_Exercise inputs_.
= = =
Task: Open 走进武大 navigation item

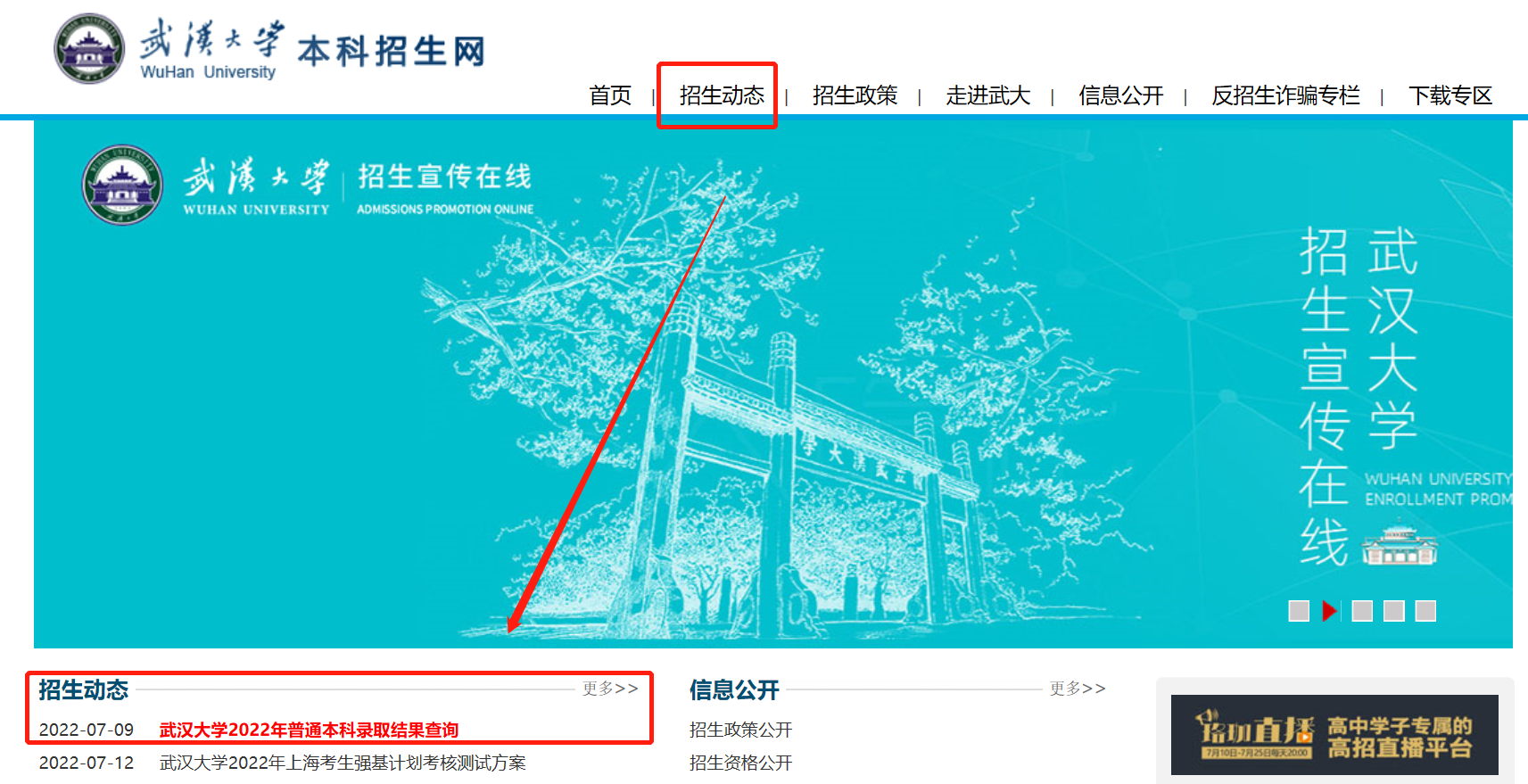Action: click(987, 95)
= = =
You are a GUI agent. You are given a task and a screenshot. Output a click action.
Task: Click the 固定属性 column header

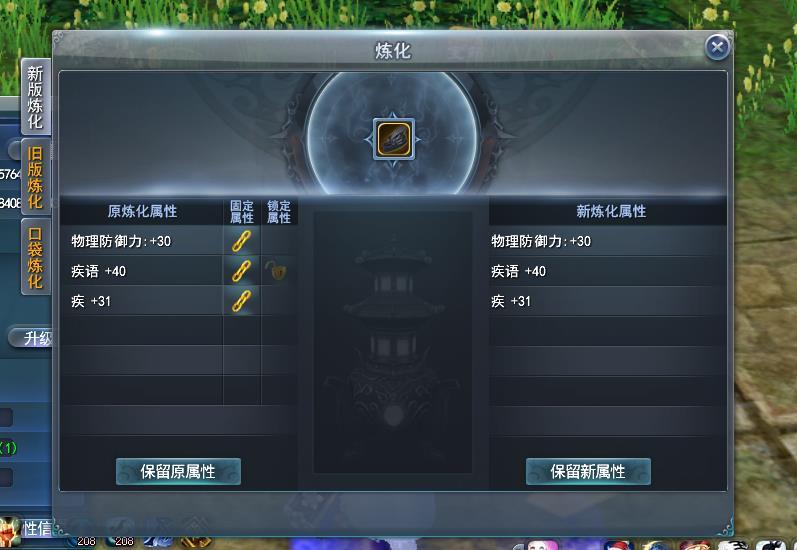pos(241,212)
= = =
_Request_.
Please add 42 to each coordinate in the answers and write out again the rows from the line with "You are a GUI" up to and including the line with "pos(241,212)", keeping the pictures out.

_Task response_.
You are a GUI agent. You are given a task and a screenshot. Output a click action.
Task: Click the 固定属性 column header

pos(283,254)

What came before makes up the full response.